> **TEXTO PROPORCIONADO**
El principal problema parece ser que la dirigencia política de ambos países es parte de –o está sujeta a– la presión de grupos religiosos extremistas. También incide en ellos una millonaria industria militar –con millones de militares– que deben autojustificarse con la existencia de un enemigo claro. Las heridas de 1947 no se han cerrado en absoluto. El nacionalismo no alineado de Nehru en India parece perimido y suplantado por un chauvinismo religioso y supremacista que se cierra la dialogo con el otro.
Hace años, el intelectual pakistaní Tariq Alí entrevistó a la primera ministro Indira Gandhi, quien le contó que durante la guerra de 1971, su general al mando de todo le aseguró estar en condiciones de ocupar todo el terreno enemigo en un día (algo quizá cierto dada la superioridad militar hindú). Ella reunió su gabinete y decidieron que no. Indira Gandhi le agregó al periodista: “Nuestros generales no son menos imprudentes que los de ustedes; la diferencia es que en India ellos no deciden nada y en Pakistán sí”.
Esta antigua ecuación puede haber cambiado: con la irrupción de los nacionalistas del BJP en India, ya son dirigentes civiles quienes propician el guerrerismo y ganan votos gracias a eso. El rimbombante cierre diario de la puerta en la frontera puede parecer un teatro. Pero en parte no lo es. Son hermanos peleados que, a fin de cuentas –como en Corea, otro país fracturado– cuando cae el sol, necesitan darse la mano antes de ir a dormir.

> **DATOS DEL EJERCICIO**
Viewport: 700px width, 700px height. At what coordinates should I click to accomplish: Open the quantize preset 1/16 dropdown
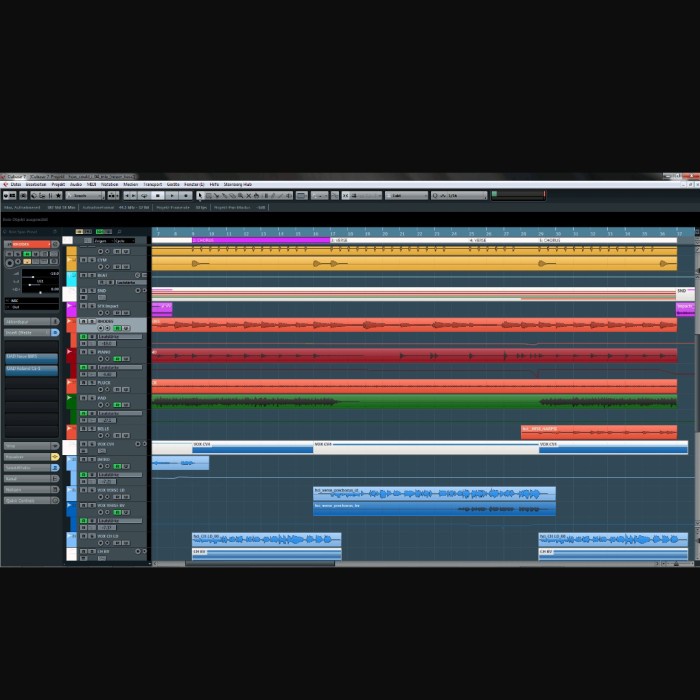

* * *

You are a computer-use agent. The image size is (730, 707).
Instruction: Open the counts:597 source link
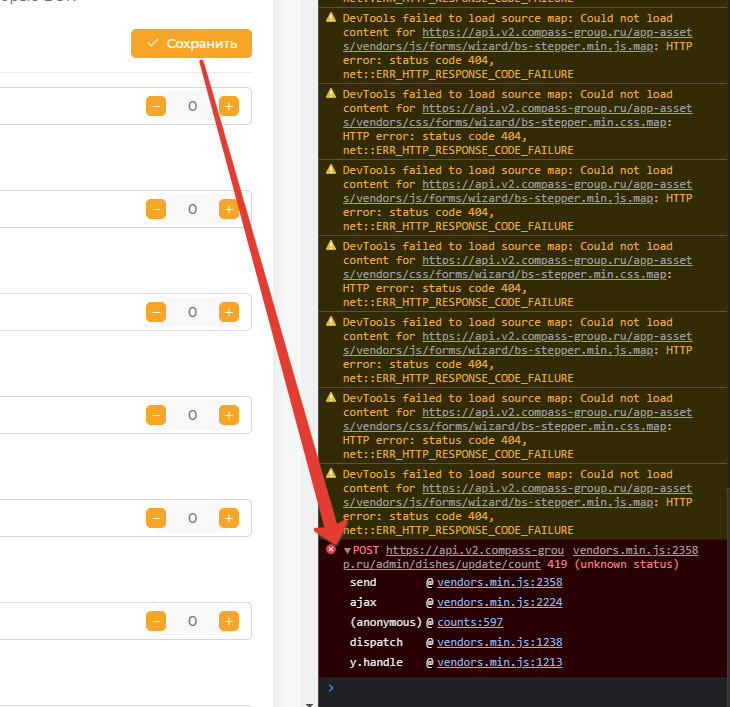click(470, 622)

> **CONSIGNA 1**
Según el texto sobre India y Pakistán, ¿qué decidieron Indira Gandhi y su gabinete cuando el general les aseguró que podía ocupar todo el terreno enemigo en un día?
> **CONSIGNA 2**
Prosigue el texto sobre India y Pakistán a partir de su última oración.

> **RESULTADO DEL EJERCICIO 1**
Decidieron que no.

> **RESULTADO DEL EJERCICIO 2**
Los líderes actuales de ambos países –nacionalistas y religiosos de fuerte nexo con el poder militar– ganan apoyo popular ante cada enfrentamiento o bravata guerrera, y quizá crean en la vida después de la muerte: la reencarnación en el caso del hindú, un paraíso con 72 vírgenes para el musulmán. Quien apriete el botón sabe que la bomba regresa como boomerang: sumando cada lado de la frontera, hay 1508 millones de personas racialmente parecidas que en segundos podrían evaporarse por millones bajo hongos nucleares mucho más ardientes que el de Nagasaki. La catástrofe humanitaria de ese silencioso flash cegador que atestiguaron varios japoneses en la legendaria narración de John Hersey sobre Hiroshima, en este caso duraría décadas o siglos.
Una de las razones por las que el conflicto es tan complejo, es que se remonta al año 711, al llegar los ejércitos del califato Omeya. Según Firishta –historiador musulmán del siglo XVII– el baño de sangre tras esa conquista exterminó a 400 millones de hindúes, pasando de ser 600 a 200 millones en el siglo XVI. El rencor contra las dinastías musulmanas habría facilitado la llegada de los colonialistas ingleses, a quienes algunos vieron en un principio como protectores.